Every time I think the record numbers of swallowtail butterflies are waning, another wave of fresh-winged beauties descends on every bloom in the yard. The Chinese Abelia still plays host to dozens, even though its sweet white flower clusters are beginning to diminish, but that’s OK, because the Seven-Son Flower Tree is in full, fragrant bloom, attracting every pollinator in the neighborhood, from butterflies to bumblebees, mason bees, and hawk moths. I cannot use my front walk without getting bumped into by a floating winged beauty.
The abundance of butterflies has been a bonanza for predators as well. Myriad dragonflies pick off the lazy flutterers in mid-air, scattering severed wings of gold and black along the walk.
And the most certain early sign of autumn abounds: spider webs. As fast as I knock one down walking anywhere in my yard, the industrious weavers rebuild. A particularly clever female Writing Spider has declared her domain over the water feature in our front garden. The abundant blooming spires of Cardinal Flowers are irresistible to butterflies, and this fattening weaver is taking full advantage of that fact, even bending the top of one spire to anchor her web.
Yesterday, I saw her trap and devour at least two large butterflies. Today, she seems to have doubled in size.
Perhaps in response to her rapid growth, today a male Writing Spider has built a modest web adjacent to this queen, even using a corner of her web as an anchor. Much smaller than the female he lusts for, he will wait for just the right moment to woo her. It won’t be long, I predict. Usually the females deposit their egg sacs in thick, winter-proof webs well before the leaves begin to fall in earnest.

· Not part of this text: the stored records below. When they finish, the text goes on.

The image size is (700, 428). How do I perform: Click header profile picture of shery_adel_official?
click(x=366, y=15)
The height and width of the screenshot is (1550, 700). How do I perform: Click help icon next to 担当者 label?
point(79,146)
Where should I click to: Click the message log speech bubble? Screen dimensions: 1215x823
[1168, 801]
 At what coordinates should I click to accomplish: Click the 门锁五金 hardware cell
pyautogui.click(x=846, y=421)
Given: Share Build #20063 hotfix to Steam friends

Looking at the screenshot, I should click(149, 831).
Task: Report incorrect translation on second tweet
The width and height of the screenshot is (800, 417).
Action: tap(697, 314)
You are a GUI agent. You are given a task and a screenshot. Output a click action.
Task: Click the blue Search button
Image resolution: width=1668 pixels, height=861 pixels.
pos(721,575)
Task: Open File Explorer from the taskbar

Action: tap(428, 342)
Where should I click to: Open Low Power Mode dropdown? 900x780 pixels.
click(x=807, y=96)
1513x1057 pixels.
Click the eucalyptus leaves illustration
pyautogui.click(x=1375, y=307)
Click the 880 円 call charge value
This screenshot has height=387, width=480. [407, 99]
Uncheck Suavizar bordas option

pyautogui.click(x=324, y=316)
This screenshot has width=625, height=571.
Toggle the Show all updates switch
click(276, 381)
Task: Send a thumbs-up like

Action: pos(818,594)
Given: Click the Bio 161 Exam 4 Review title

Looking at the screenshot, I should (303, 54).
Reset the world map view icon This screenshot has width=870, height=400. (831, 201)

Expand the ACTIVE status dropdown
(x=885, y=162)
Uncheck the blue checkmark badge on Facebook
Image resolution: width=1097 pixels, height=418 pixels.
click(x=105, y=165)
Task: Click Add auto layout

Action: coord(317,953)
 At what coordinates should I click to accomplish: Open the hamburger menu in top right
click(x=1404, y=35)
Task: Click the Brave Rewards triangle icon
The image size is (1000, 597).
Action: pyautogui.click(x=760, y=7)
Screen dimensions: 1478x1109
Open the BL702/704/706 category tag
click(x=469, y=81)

Cricket songs now rule nights and mornings, replacing the steady thrum of summer cicadas. Occasional cold fronts rush in behind lines of thunderstorms, freshening our air for a day or two before summer reasserts itself, cloaked in humidity.
Autumn will dominate soon enough, that we know for sure. For now, we can revel in the transitions, as plants and animals shift from growth to fruit to sleep.
It’s a transitional time of year for many people too. Schools start, and birthdays occur in bunches, as those born under the sign of Virgo celebrate another dance around the sun. I send best birthday wishes to all my Virgo kin and friends, and most especially to my favorite nephew, AJR, who celebrates what many consider a milestone moment tomorrow. Happy Birthday, sir. May your journey lead you everywhere you want to go.
As gardening seasons go, this one has been more full of surprises than usual. My eyes have been opened to just how much water vegetables really need to be happy — and how much more than that they can handle.
Thanks to a string of growing seasons filled with long streaks of 100+-degree days and prolonged droughts, I’ve become pretty good at gauging a vegetable’s minimum water requirements. A shallow well for the garden that routinely dried up by August necessitated strict water rationing.
Not this year. I don’t think we’ve gone more than 10 days without at least an inch of rain. Fungus flourishes, it’s true, but so does everything else. Canopy-sized trees are still putting on bright new green growth — in early August! Plants are re-blooming at unprecedented rates. As I wander around my yard, I sometimes feel as if I’ve stepped into an alternate universe, so different is this year’s August landscape from previous years.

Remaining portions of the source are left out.